Partout l’accueil de nos amis Italiens a été extrêmement chaleureux et convivial. On a eu des belles discussions (avec les mains aussi) et on a pu évaluer leurs valeurs mais aussi leurs difficultés à commercialiser leurs productions. Les agriculteurs doivent donc utiliser toutes les méthodes (marchés, coopératives, paniers, vente à la ferme). On a appris que beaucoup de producteurs doivent être des double actifs, ils ont parfois un autre métier et comptent beaucoup sur l’agritourismo. Devant la qualité de l’accueil, des échanges (et des assiettes) nous avons tous convenu de leur rendre la pareille et de les inviter à venir partager nos idées, nos valeurs et nos spécialités provençales. Dans un an ou deux ?

REMERCIEMENTS :

Un immense merci à Geneviève pour le temps passé à l’organisation de ces journées, pour son accompagnement et son immense gentillesse, nous l’attendons de pied ferme à Marseille.

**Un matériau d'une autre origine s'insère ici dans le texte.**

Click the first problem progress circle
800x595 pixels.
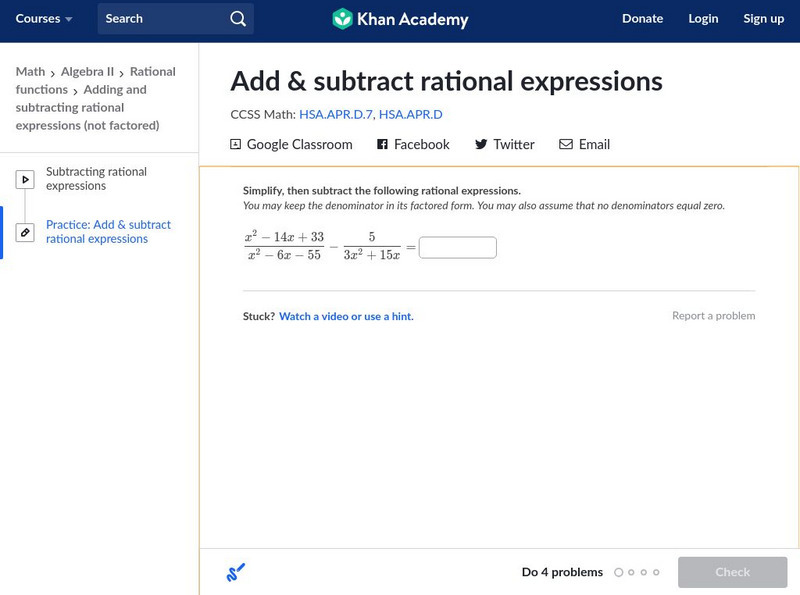[618, 573]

Merci à Valeria qui a su trouver les bons contacts et qui a permis la réalisation de ce projet de rencontres. Merci à Nicoletta qui nous a « chaperonné » tout au long de ce voyage, qui a assuré les traductions après Geneviève et qui a trouvé cette « expérience » très enrichissante. Merci à toutes les personnes rencontrées, pour leur accueil et leur gentillesse. Et merci à nous 8, les « voyageurs-découvreurs » qui avons cohabité sereinement pendant 5 jours et qui avons pu un peu mieux nous connaître. Fin de ce premier voyage d’étude, que nous espérons être le premier d’une longue série.

Arrivederci Italia e mille grazie per tutti.

Compte-rendu écrit à 8 fois 2 mains.